Can you print everything in the bug thread below about telemetry probes during CC slices, from "If yes, is there" down to "criteria for e10s-multi.", word for word?

### SELECTED EXTRACT
⟨

1340134 - Telemetry probes using TOPIC_CYCLE_COLLECTOR_BEGIN may take more time than the CC slice itself

Reporter

Description

•

7 years ago

https://perfht.ml/2lbd7hU is a profile from bug 1316864 and I was surprised to see slow
telemetry stuff during CC slice.
Could we change/remove the relevant probes?

Olli Pettay [:smaug][bugs@pettay.fi]

Reporter

Updated

•

7 years ago

Flags: needinfo?(n.nethercote)

Georg Fritzsche [:gfritzsche]

Comment 1

•

7 years ago

Is this about the GCTelemetry?
billm added that in bug 1308040.

Olli Pettay [:smaug][bugs@pettay.fi]

Reporter

Comment 2

•

7 years ago

As far as I see, this is not about bug 1308040, but bug 678085 which this bug blocks.

Georg Fritzsche [:gfritzsche]

Comment 3

•

7 years ago

For context:
https://dxr.mozilla.org/mozilla-central/rev/0eef1d5a39366059677c6d7944cfe8a97265a011/toolkit/components/telemetry/TelemetrySession.jsm#1881
https://dxr.mozilla.org/mozilla-central/rev/0eef1d5a39366059677c6d7944cfe8a97265a011/toolkit/components/telemetry/TelemetrySession.jsm#1095

Is anyone consuming & monitoring all those probes?
If yes, is there value in recording those at regular intervals (instead of e.g. once)?

Chris H-C :chutten

Comment 4

•

7 years ago

MEMORY_TOTAL was added so we could monitor memory use under real-world Firefox use across processes. It was (still is?) an e10s release criteria. As recently as last week I've recommended its use as a release criteria for e10s-multi.

I have little knowledge of the other memory probes.

As for when to query these things... well, that's an interesting one, isn't it. The historical data is based on periodic and triggered reporting which almost certainly over-weights contributions from users who leave their browsers open. This alone should be reason to change our recording methodology... if only we had a good replacement.

Olli Pettay [:smaug][bugs@pettay.fi]

Reporter

Comment 5

•

7 years ago

Could we collect MEMORY_TOTAL in non-main-thread without blocking the main thread?

⟩

### DATA SEGMENT
⟨

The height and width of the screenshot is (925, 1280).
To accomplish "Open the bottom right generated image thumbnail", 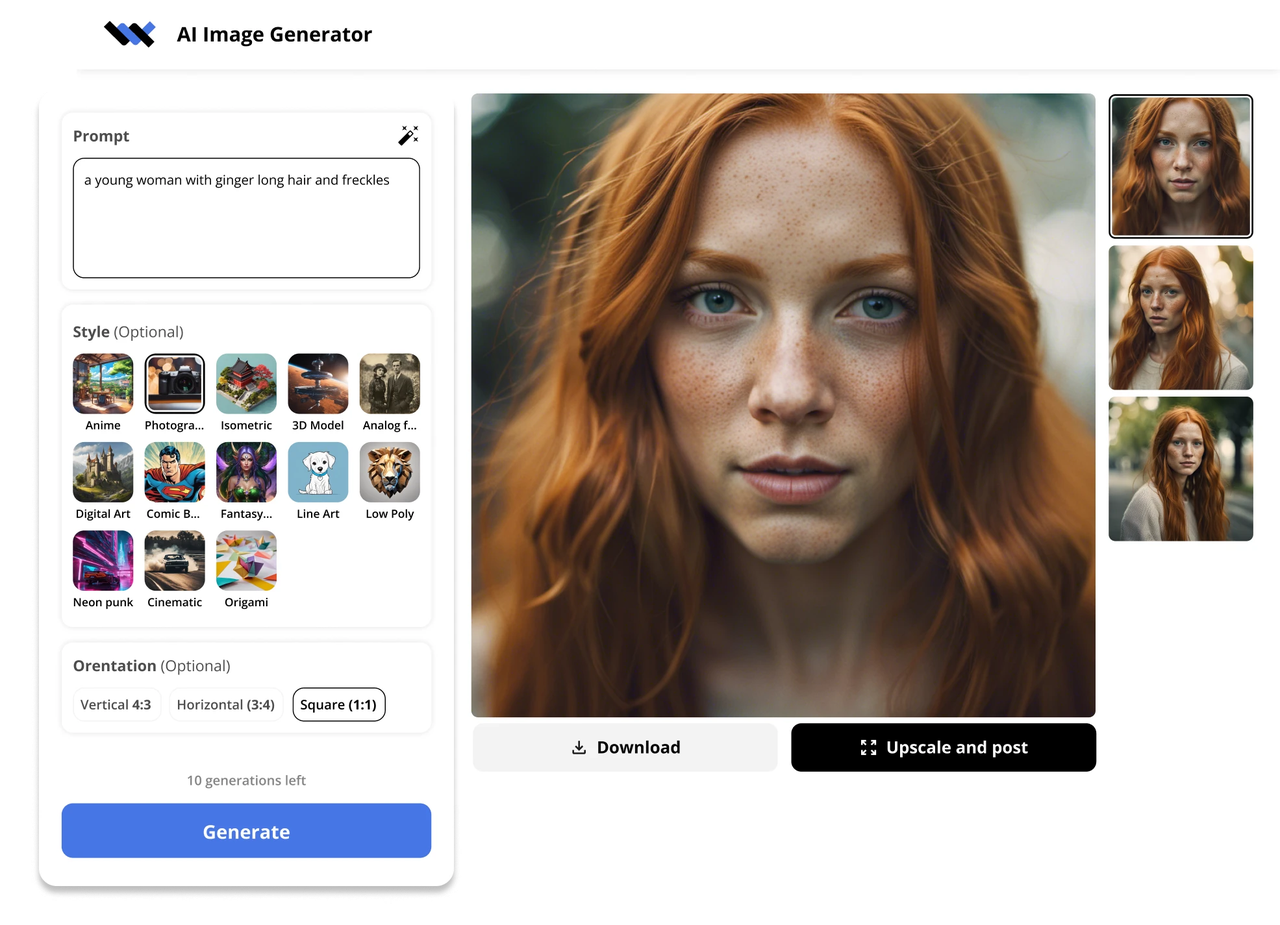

⟩

### THE ANSWER
If yes, is there value in recording those at regular intervals (instead of e.g. once)?

Chris H-C :chutten

Comment 4

•

7 years ago

MEMORY_TOTAL was added so we could monitor memory use under real-world Firefox use across processes. It was (still is?) an e10s release criteria. As recently as last week I've recommended its use as a release criteria for e10s-multi.